Abstract
Purpose :
A high-speed full-field (FF) swept-source (SS) optical coherence tomography (OCT) was implemented incorporating an adaptive optics (AO) subsystem to image the human retina in vivo. It has been previously reported that digital aberration correction (DAC) permits visualization of cones with FF-SS-OCT, but only in the perifovea and periphery. By combining hardware AO with FF-SS-OCT this system is able to resolve foveal cones and measure their functional responses. With the reference arm blocked, the system is a high speed (kHz) AO flood illumination (FI) fundus camera.
Methods :
The FF-SS-OCT imaging system is arranged as a Mach-Zehnder interferometer with tunable source (Superlum BS-840-2-HP). In the sample arm the light that is backscattered from the retina is imaged at a CMOS sensor (Photron NOVA S12 Fastcam). The reference arm hits the camera with an angle of ≈ 1○ with respect to the sample arm to suppress common path artifacts. In parallel, a deformable mirror (ALPAO DM-97-15) is operated by custom software in closed-loop with a Hartmann-Shack wavefront sensor for real-time aberration correction. The system also incorporates a stimulus channel based on a green (555 nm) LED, used to elicit optoretinographic (ORG) responses. Two subjects were imaged at eccentricities between 1○ and 2○TR.
Results :
With closed-loop AO correction, diffraction-limited FI and OCT images of the retina were successfully collected at rates of 1 kHz and 200-1000 Hz, respectively. Cones were laterally resolved in the FI images and resolved in 3D in the OCT images.

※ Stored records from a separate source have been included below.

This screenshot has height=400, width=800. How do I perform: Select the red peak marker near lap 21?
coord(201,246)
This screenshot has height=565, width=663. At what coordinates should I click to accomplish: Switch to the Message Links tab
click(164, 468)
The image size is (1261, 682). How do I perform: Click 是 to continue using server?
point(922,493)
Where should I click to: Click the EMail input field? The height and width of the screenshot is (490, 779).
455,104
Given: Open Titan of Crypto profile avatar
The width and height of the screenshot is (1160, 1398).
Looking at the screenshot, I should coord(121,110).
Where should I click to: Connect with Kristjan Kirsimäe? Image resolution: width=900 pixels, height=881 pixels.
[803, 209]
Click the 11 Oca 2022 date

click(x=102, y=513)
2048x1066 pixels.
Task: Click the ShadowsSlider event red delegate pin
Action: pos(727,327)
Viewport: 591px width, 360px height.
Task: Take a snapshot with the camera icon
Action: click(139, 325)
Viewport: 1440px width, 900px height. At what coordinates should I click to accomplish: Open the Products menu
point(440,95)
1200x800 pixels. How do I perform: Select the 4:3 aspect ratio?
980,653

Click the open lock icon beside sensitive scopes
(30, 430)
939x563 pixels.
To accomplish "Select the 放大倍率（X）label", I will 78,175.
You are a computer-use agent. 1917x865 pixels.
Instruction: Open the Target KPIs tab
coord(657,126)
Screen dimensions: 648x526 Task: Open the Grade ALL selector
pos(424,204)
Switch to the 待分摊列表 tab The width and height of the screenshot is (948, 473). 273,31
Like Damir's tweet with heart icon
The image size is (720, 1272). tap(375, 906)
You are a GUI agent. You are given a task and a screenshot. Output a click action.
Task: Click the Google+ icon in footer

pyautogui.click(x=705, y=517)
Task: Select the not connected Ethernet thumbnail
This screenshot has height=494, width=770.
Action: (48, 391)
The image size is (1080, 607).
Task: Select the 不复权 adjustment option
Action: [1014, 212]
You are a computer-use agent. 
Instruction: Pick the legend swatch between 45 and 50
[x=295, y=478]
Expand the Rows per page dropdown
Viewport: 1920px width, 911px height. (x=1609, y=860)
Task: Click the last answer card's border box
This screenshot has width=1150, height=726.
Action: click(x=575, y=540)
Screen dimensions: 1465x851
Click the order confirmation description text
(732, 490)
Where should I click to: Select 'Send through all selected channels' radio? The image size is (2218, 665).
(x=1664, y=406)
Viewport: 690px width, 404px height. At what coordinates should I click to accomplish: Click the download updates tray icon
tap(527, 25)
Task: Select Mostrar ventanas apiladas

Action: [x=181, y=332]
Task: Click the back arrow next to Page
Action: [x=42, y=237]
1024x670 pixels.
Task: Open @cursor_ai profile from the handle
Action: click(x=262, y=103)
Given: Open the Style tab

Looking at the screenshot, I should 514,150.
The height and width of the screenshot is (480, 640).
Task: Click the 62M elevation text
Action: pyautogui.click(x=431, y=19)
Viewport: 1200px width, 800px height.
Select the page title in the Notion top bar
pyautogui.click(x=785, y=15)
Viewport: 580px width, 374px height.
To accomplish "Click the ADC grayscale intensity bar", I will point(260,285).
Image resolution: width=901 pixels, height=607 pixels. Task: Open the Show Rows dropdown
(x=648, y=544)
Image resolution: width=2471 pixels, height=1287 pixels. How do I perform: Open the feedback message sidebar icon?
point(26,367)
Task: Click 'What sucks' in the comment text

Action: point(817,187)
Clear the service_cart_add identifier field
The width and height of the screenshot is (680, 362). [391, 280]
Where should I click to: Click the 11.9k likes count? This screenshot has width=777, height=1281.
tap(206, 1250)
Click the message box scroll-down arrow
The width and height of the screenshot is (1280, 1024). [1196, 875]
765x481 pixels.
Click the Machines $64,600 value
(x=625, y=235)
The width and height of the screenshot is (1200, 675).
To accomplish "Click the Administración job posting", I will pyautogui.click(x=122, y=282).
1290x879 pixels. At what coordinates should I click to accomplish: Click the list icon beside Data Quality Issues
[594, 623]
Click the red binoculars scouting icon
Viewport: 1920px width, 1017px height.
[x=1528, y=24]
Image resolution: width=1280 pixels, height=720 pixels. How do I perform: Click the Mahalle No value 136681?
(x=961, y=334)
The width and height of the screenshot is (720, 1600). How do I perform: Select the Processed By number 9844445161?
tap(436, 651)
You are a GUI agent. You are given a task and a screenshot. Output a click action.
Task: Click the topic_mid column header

ORGs were collected at 2○TR and 200-400 vol/s, showing a characteristic, stimulus-evoked pattern of initial rapid contraction followed by slower elongation of the outer segment, similar to what was previously reported by others using FF-OCT in the periphery or confocal scanning AO-OCT in the fovea.
Conclusions :
The system was demonstrated to be capable of producing multimodal images and measuring ORG responses in the foveal cone mosaic. Future plans include incorporation of a DMD-based visible stimulus channel and modification of the AO system to permit higher correction speed and dynamic range. Comparison of images acquired with AO with images acquired with DAC is also of interest.
This is a 2021 ARVO Annual Meeting abstract.